AIM OF THE EXERCISE:
An exact copy of each record is required.

--------

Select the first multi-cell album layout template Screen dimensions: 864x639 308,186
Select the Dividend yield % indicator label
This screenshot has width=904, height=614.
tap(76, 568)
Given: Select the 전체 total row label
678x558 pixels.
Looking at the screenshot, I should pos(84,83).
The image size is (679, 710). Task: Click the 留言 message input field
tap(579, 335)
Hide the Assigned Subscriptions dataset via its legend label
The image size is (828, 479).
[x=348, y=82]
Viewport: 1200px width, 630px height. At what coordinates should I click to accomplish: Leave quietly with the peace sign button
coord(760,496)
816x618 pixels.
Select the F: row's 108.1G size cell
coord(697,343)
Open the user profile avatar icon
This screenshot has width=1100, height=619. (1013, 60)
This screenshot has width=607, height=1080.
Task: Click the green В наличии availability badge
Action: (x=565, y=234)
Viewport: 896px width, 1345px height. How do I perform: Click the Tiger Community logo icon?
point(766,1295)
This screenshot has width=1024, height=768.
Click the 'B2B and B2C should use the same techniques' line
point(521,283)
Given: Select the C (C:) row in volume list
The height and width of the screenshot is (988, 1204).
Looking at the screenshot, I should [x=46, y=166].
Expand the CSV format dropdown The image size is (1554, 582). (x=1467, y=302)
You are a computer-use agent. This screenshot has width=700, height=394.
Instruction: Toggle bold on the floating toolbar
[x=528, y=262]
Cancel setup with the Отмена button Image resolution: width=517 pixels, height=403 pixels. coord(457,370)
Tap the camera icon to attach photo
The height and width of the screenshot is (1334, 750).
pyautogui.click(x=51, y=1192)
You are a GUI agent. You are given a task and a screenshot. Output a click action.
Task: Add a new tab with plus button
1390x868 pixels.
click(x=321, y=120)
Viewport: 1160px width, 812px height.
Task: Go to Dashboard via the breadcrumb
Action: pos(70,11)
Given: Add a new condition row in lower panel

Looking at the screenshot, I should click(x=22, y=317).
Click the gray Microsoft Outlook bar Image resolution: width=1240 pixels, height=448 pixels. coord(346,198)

--------

ANSWER TO THE PROBLEM:
Select the first multi-cell album layout template Screen dimensions: 864x639 308,186
Select the Dividend yield % indicator label
This screenshot has width=904, height=614.
tap(76, 568)
Given: Select the 전체 total row label
678x558 pixels.
Looking at the screenshot, I should pos(84,83).
The image size is (679, 710). Task: Click the 留言 message input field
tap(579, 335)
Hide the Assigned Subscriptions dataset via its legend label
The image size is (828, 479).
[x=348, y=82]
Viewport: 1200px width, 630px height. At what coordinates should I click to accomplish: Leave quietly with the peace sign button
coord(760,496)
816x618 pixels.
Select the F: row's 108.1G size cell
coord(697,343)
Open the user profile avatar icon
This screenshot has width=1100, height=619. (1013, 60)
This screenshot has width=607, height=1080.
Task: Click the green В наличии availability badge
Action: (x=565, y=234)
Viewport: 896px width, 1345px height. How do I perform: Click the Tiger Community logo icon?
point(766,1295)
This screenshot has width=1024, height=768.
Click the 'B2B and B2C should use the same techniques' line
point(521,283)
Given: Select the C (C:) row in volume list
The height and width of the screenshot is (988, 1204).
Looking at the screenshot, I should [x=46, y=166].
Expand the CSV format dropdown The image size is (1554, 582). (x=1467, y=302)
You are a computer-use agent. This screenshot has width=700, height=394.
Instruction: Toggle bold on the floating toolbar
[x=528, y=262]
Cancel setup with the Отмена button Image resolution: width=517 pixels, height=403 pixels. coord(457,370)
Tap the camera icon to attach photo
The height and width of the screenshot is (1334, 750).
pyautogui.click(x=51, y=1192)
You are a GUI agent. You are given a task and a screenshot. Output a click action.
Task: Add a new tab with plus button
1390x868 pixels.
click(x=321, y=120)
Viewport: 1160px width, 812px height.
Task: Go to Dashboard via the breadcrumb
Action: pos(70,11)
Given: Add a new condition row in lower panel

Looking at the screenshot, I should click(x=22, y=317).
Click the gray Microsoft Outlook bar Image resolution: width=1240 pixels, height=448 pixels. coord(346,198)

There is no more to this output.